Have I lost my mind? No. There's a parallel between the kinds of well-instrumented testing that automobile manufacturers perform and the kinds of tests and preparations you should prepare for your Exchange configuration. Crash-test dummies can help engineers determine the kinds and magnitudes of forces that impinge on the victims of a car crash; Exchange test dummies--recovery servers, in other words--can help you fine-tune your operational and recovery procedures.

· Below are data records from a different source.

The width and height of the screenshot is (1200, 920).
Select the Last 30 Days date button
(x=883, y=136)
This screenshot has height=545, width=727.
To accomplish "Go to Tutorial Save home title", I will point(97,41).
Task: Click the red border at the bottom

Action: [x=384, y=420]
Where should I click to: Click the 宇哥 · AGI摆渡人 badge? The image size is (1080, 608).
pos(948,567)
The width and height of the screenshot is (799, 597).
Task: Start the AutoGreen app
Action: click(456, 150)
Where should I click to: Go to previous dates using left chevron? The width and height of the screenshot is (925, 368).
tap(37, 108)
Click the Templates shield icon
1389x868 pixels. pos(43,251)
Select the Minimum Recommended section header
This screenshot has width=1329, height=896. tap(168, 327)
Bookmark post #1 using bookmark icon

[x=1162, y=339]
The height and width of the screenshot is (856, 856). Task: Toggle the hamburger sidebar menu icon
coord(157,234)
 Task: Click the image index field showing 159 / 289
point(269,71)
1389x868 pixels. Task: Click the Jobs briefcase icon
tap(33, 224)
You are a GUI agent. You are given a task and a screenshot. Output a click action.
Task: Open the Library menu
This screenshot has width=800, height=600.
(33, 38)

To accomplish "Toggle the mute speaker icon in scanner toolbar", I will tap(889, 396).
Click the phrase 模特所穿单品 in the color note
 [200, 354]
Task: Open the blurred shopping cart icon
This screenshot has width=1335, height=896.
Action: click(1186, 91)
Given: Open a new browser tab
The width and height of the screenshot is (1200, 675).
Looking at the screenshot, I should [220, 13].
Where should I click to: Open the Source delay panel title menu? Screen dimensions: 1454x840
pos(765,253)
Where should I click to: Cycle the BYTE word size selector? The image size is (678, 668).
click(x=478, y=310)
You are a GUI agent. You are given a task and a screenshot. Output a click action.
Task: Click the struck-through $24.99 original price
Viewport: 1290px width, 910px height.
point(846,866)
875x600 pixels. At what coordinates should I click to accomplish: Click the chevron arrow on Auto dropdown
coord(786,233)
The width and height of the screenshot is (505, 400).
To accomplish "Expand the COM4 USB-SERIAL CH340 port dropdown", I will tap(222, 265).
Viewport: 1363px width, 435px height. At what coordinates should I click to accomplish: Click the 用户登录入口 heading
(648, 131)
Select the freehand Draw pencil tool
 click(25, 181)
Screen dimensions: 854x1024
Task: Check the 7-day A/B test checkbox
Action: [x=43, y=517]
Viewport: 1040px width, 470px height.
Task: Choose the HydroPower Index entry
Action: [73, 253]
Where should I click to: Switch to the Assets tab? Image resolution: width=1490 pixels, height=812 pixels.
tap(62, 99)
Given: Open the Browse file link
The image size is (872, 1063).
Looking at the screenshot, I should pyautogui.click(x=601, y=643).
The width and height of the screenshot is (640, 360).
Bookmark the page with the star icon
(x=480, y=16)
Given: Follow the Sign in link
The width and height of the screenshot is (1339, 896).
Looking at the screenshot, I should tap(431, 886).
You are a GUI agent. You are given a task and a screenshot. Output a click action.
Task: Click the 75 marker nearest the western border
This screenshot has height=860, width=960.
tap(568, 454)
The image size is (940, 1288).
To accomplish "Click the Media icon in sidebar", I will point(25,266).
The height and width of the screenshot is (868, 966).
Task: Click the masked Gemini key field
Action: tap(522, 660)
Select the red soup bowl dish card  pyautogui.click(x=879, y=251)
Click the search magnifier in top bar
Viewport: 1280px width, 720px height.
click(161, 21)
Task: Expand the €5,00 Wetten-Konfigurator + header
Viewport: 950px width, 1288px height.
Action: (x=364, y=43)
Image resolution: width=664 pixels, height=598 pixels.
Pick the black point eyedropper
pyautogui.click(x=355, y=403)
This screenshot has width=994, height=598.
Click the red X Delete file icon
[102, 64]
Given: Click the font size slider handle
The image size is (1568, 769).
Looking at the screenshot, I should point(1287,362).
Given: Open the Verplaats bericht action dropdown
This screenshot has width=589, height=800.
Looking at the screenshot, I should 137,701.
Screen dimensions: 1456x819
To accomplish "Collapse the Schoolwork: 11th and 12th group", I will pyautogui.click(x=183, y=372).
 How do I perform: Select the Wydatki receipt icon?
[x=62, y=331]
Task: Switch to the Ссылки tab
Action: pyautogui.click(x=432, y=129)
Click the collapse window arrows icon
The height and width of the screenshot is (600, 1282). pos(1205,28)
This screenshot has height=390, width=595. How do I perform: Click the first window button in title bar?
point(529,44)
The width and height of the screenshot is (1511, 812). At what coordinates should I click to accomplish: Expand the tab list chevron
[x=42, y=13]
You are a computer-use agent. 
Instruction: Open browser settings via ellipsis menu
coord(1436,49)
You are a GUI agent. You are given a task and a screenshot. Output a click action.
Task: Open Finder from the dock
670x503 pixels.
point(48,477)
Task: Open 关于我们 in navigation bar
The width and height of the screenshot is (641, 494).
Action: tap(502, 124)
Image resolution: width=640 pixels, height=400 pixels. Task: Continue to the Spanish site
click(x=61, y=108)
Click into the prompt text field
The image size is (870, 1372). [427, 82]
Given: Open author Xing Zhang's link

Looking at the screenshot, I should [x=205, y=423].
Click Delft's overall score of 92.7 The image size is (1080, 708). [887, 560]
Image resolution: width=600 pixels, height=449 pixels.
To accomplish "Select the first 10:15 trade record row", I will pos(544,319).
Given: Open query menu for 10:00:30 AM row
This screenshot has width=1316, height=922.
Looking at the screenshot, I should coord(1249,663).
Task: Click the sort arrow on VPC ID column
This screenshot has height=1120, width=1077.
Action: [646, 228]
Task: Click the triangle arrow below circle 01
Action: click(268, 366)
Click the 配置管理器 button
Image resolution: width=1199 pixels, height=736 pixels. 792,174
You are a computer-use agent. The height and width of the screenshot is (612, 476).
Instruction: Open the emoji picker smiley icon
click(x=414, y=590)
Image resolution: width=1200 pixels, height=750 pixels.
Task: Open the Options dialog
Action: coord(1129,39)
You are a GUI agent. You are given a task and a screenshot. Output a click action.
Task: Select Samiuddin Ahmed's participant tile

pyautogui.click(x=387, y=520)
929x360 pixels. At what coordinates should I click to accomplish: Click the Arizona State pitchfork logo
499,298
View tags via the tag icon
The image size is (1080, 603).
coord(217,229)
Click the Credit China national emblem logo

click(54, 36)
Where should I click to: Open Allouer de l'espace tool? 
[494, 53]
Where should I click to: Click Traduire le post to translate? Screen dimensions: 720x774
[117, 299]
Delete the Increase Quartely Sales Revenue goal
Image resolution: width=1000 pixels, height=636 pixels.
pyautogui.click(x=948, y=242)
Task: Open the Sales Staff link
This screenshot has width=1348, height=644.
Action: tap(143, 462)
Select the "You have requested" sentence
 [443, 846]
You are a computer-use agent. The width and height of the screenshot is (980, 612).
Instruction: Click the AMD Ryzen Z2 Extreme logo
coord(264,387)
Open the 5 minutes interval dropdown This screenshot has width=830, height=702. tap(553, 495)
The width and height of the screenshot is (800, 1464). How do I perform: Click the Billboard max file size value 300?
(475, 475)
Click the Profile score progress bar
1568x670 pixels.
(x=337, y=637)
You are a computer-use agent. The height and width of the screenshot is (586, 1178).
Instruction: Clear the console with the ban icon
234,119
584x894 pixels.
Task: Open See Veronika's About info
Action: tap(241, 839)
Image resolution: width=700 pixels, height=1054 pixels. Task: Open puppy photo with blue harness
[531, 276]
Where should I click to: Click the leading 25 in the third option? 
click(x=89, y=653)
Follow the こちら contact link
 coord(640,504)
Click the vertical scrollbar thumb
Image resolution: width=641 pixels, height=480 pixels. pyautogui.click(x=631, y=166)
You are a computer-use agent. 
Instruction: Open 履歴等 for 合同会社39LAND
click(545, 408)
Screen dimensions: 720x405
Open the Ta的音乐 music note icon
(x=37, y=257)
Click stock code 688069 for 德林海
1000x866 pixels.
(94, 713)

Let's start with that old bugaboo, mailbox recovery. One morning you get a call from Mr. Big, telling you that he needs a message that was deleted 31 days ago. You've enabled deleted item retention for 30 days. What do you do? If you have a recovery server on hand and have practiced with it, you can simply break it out, recover Mr. Big's mailbox from 31 days ago, extract the message, and give it to him.
Here's a scenario guaranteed to strike fear into the heart of even hardened administrators: You notice a spate of -1018 errors in your event log, and when you try to recover from backup you notice that nothing useful is on the tape. You go back to the earliest backup generation, and it's bad too. You want to assess the condition of your database by running Eseutil and Isinteg, but you can't do that in the middle of the work day. Enter the recovery server. You can copy the databases to the recovery server and run Eseutil and Isinteg without affecting your production system.
Need another example? Your IT department is considering switching to a new antivirus product. You want to test it with Exchange to make sure it doesn't mess up anything. You'd have to be crazy to run this type of test on your production server, but a recovery server makes an ideal testbed.
Let's look at one more example. Recovery servers are useful during actual disaster recoveries, particularly when you use Exchange Server 2003's new Recovery Storage Group functionality.
A recovery server can come in handy in many circumstances. But what if your budget doesn't allow for a separate recovery server? In that case, let me suggest VMware Professional and Microsoft's Virtual PC products. These products let you efficiently build virtual machines (VMs) that can run Exchange. Best of all, the VMs are easily portable to any host machine you have around, even a laptop--as long as it has enough horsepower and storage capacity, any system will run VMs. As a bonus, these products are also great for setting up and testing configurations in the lab before deploying them in production.
Whether or not you're a fan of crash-test dummies, Exchange test dummies--aka recovery servers--can be extremely useful. Include them in your strategic and tactical administrative plans whenever possible.